Directions for this task: With pictures left out, retype exactly the lines from the one containing "Given: Reset plot view with the home icon" through the final line of the entries.
┄┄┄┄┄┄
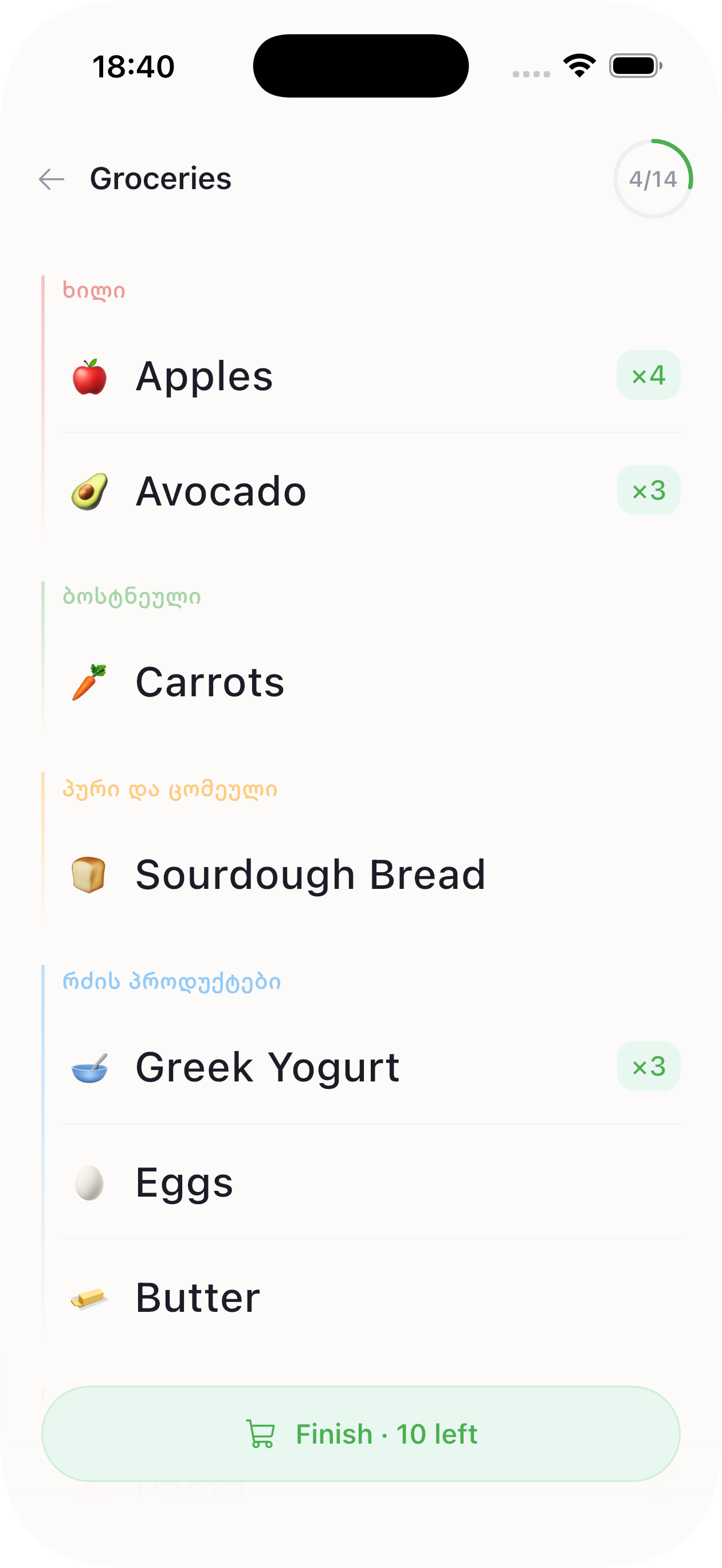Click the avocado emoji icon
The height and width of the screenshot is (1568, 722).
[89, 491]
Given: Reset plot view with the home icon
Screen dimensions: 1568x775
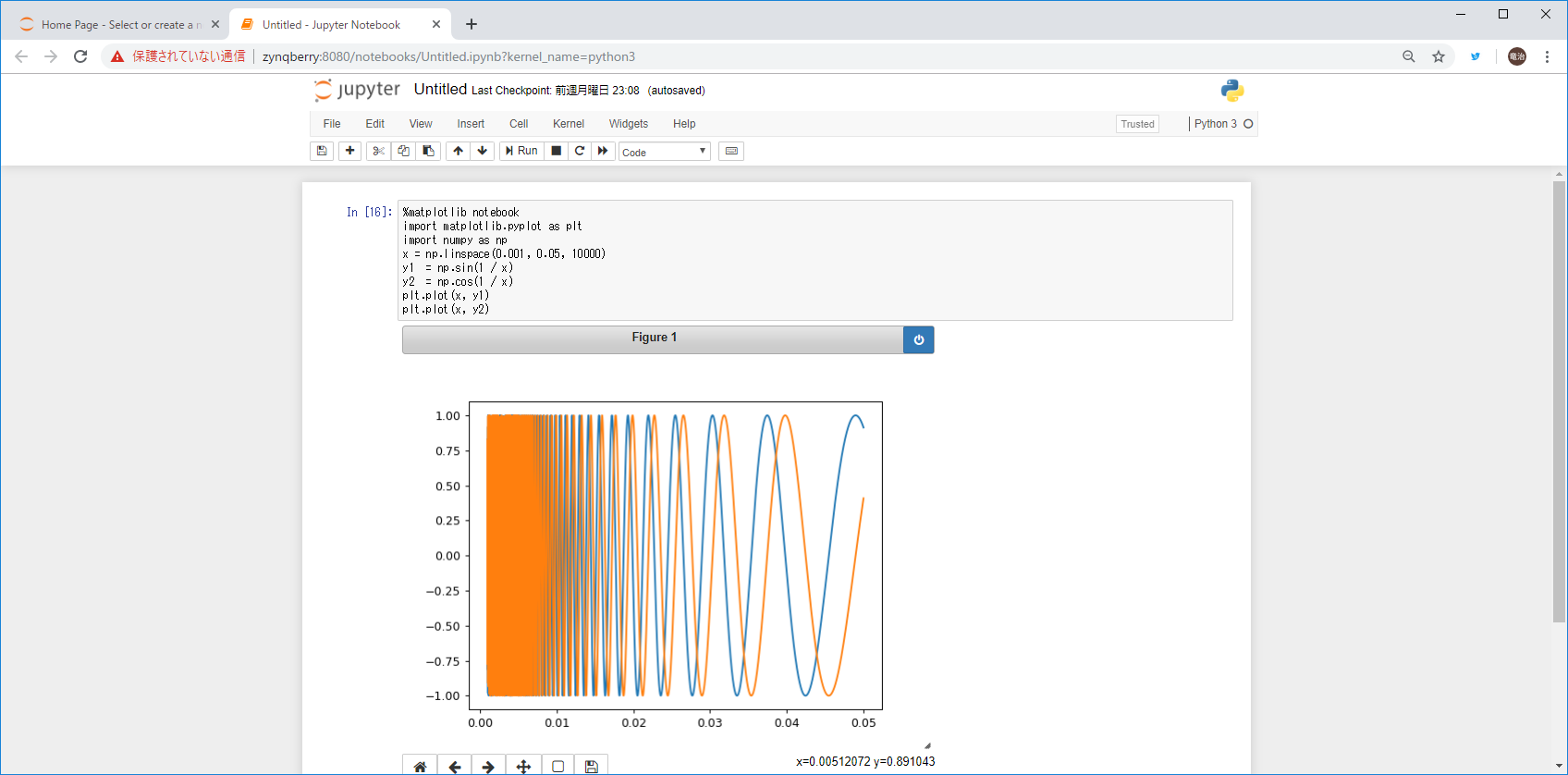Looking at the screenshot, I should tap(420, 766).
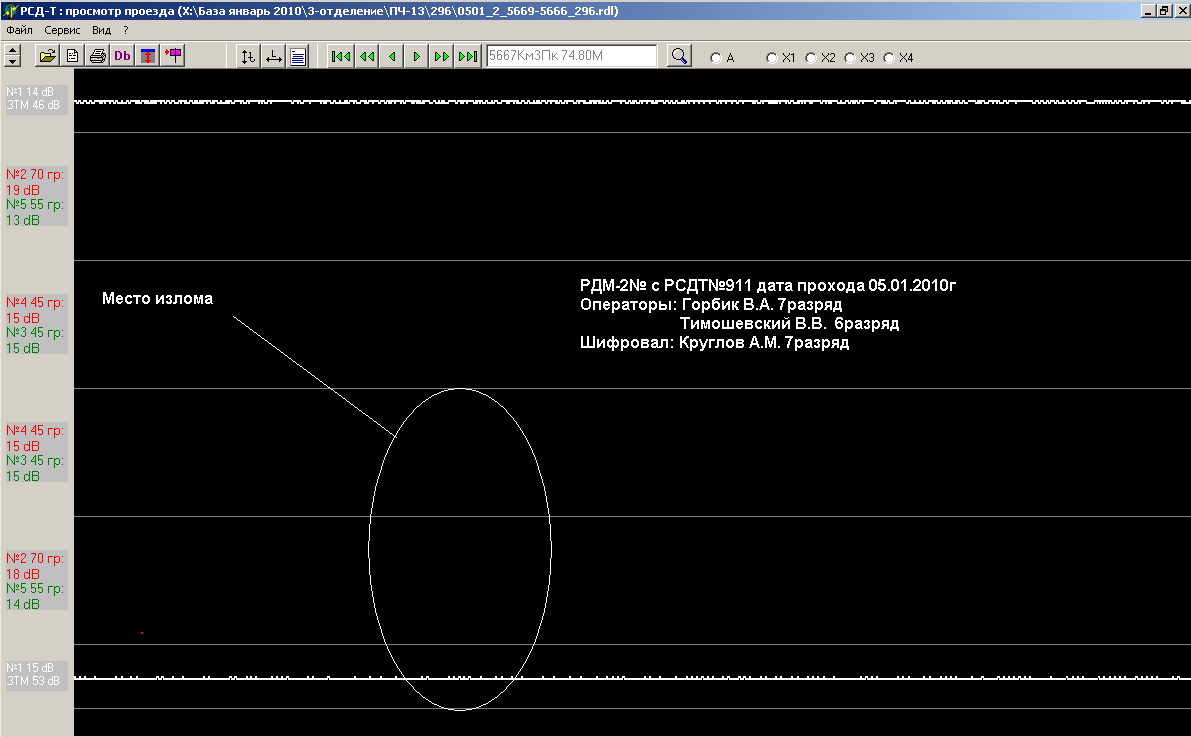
┄┄┄┄┄┄
Solution:
Given: Reset plot view with the home icon
Screen dimensions: 1568x775
Looking at the screenshot, I should tap(420, 766).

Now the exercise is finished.